In the view of the Bitter Winter report, the recent events were motivated by officials’ belief that manifestations of religious dissent should disappear amid preparations for the July 1 centenary of the Chinese Communist Party.
A July 15 report from Asia News, a publication of the Pontifical Institute for Foreign Missions, said the bishop’s arrest is “a further demonstration that the agreement between the Vatican and China on the appointment of bishops has not changed the past dynamics, with the Chinese Communist Party continuing to tightly control the activities of religious personnel.”
Asia News said the Catholic faithful have circulated a prayer to God for Bishop Zhang. It reads, in part: “We pray that you will give him the strength and courage to face the difficulties encountered during his ministry; we pray that you will give him physical and inner peace. Through our Lord Jesus Christ, your Son, who is God, and lives and reigns with you, in the unity of the Holy Spirit, for ever and ever.”
Bishop Zhang’s cause has global support.
In June, Archbishop Eric de Moulins-Beaufort of Reims, president of the French bishops’ conference, voiced “deep concern” about the arrests of Bishop Zhang, the other clergy, and the seminarians.
The archbishop sent “the fraternal greetings of the Catholics of France” to Bishop Zhang and the other detainees, calling the imprisonment “a particularly harsh and unjust test,” UCA News reports.
Katharina Wenzel-Teuber, editor of the Germany-based church-run publication China Today, said communist authorities previously tolerated clergy who were not officially recognized by the government, but authorities are increasingly cracking down.
“Since the new decree came into force on May 1, priests who were members of the Chinese underground church are under great pressure to register with the official, state-recognized patriotic church,” she told the German Catholic news agency KNA.
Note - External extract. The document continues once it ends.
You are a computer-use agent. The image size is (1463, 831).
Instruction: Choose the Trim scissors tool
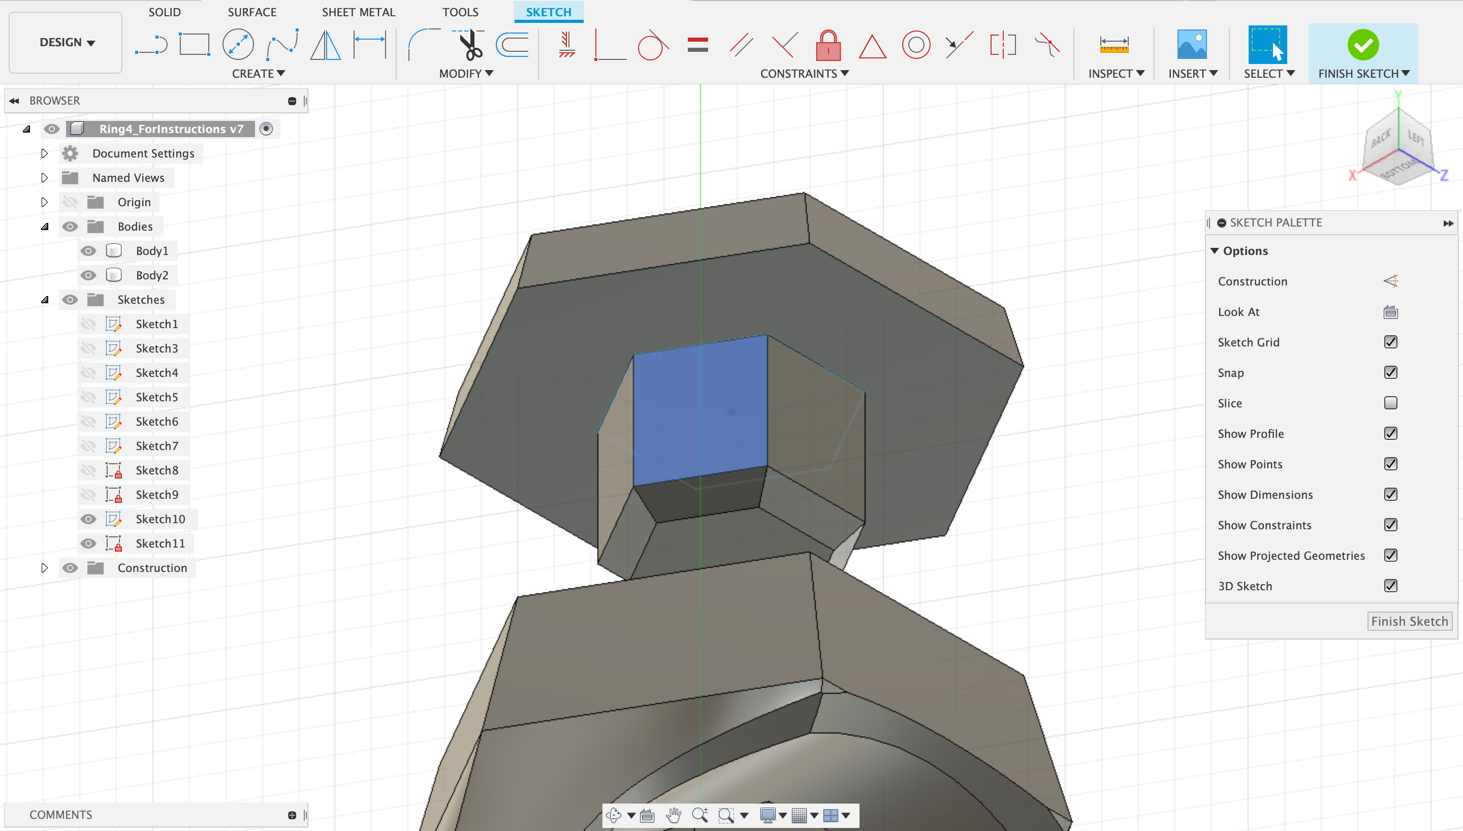[470, 45]
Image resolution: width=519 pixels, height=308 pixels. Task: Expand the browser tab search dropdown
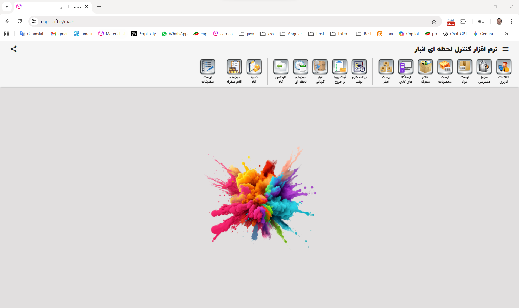tap(7, 7)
In October 2020, the Vatican and China renewed their provisional agreement on the appointment of bishops for another two years.
On July 28 Anthony Li Hui became the fifth bishop to be consecrated under the 2018 Vatican-China deal. Pope Francis had named him coadjutor bishop of the Diocese of Pingliang in north-central China, whose wider metro population numbers over 2 million people.
Bishop Li, 49, is the former secretary of the state-sanctioned Chinese bishops’ conference.
Critics of the agreement argue that it represents a betrayal of “underground” Catholics who have remained loyal to the pope despite persecution. They claim the agreement has prevented the Vatican from denouncing flagrant human rights abuses in China.
In an Oct. 3 speech in Milan, Vatican Secretary of State Cardinal Pietro Parolin defended the agreement as “only a starting point” for better relations. He said critics have misunderstood it and attribute incorrect objectives to it. The agreement “concerns exclusively the appointment of bishops.” Acknowledging many other problems facing the more than 10 million Catholics in the country, he said “it has not been possible to address them all together and we know that the road to full normalization will still be a long one, as Benedict XVI predicted in 2007.”
An agreement on appointments was vital to avert further illicit episcopal consecrations, the cardinal said, explaining that the Vatican decided “to confront and resolve this delicate problem once and for all.”
The pastoral goal, he continued, was “to help the local Churches to enjoy conditions of greater freedom, autonomy and organization, so that they can dedicate themselves to the mission of proclaiming the Gospel and contributing to the integral development of the person and society.”